Os britânicos não estavam equipados com armaduras ou capacetes. A maioria dos guerreiros comuns se apresentaram armados com uma simples framea, ou lança, e um escudo de madeira de grande tamanho, retangular e revestido de couro. Em geral, lutavam descalços e parcial ou totalmente nus.

O primeiro contra-ataque foi promovido por Carataco. Apesar do ímpeto, foi repelido bem depressa e de forma sangrenta. Assim, ele retrocedeu até o rio Medway. Enquanto os romanos prosseguiam com o avanço, Togodumno chegou do norte do Tâmisa com seus milhares de guerreiros. Ele também atacou imediatamente os invasores, sem refletir sobre táticas ou estratégias, e seus homens foram aniquilados com a mesma rapidez que os do seu irmão. O próprio Togodumno parece ter sido gravemente ferido nesse combate, pelo que morre poucos dias depois. Os sobreviventes de sua tropa uniram-se às forças de Carataco, junto ao Medway. Ali, o combate ceifou outras tantas vidas britânicas. No Tâmisa, outra derrota britânica.

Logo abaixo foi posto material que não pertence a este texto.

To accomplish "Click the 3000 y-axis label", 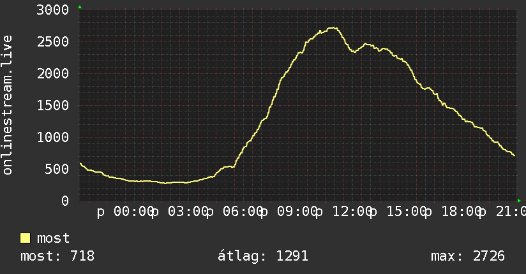I will [x=53, y=10].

Assim, Pláucio enviou uma embaixada aos chefes de todas as tribos vizinhas, convidando-os a se renderem. Eles concordaram, e o imperador Cláudio foi então convidado a comparecer à Britânia, para presenciar tal capitulação. Por outro lado, Carataco se retirou a Gales, e as tribos do oeste resistiam obstinadamente a aceitarem a rendição. Contra elas foi enviado Vespasiano - o futuro imperador - que comandava a II Augusta. Vespasiano travou trinta batalhas, e conquistou mais de vinte povos e toda a ilha de Wight, e recebeu a rendição de duas tribos.

A II Augusta seguia avançando ao longo do litoral, através dos atuais Dorset e Somerset, quando o imperador e os membros de sua expedição se uniram a Pláucio no Tâmisa. Em Camulodunum, em meio a um belo desfile militar, Cláudio "aceitou a rendição oficial de onze reis dos britânicos", segundo as palavras da inscrição do Arco de Cláudio de Orange, França.   

Bibliografia consultada: DANDO-COLLINS, Stephen. Legiones de Roma - La Historia definitiva de todas las legiones imperiales romanas. Traducción de Teresa Martín Lorenzo. Madrid: La Esfera de los Libros, 2012, p. 310-321.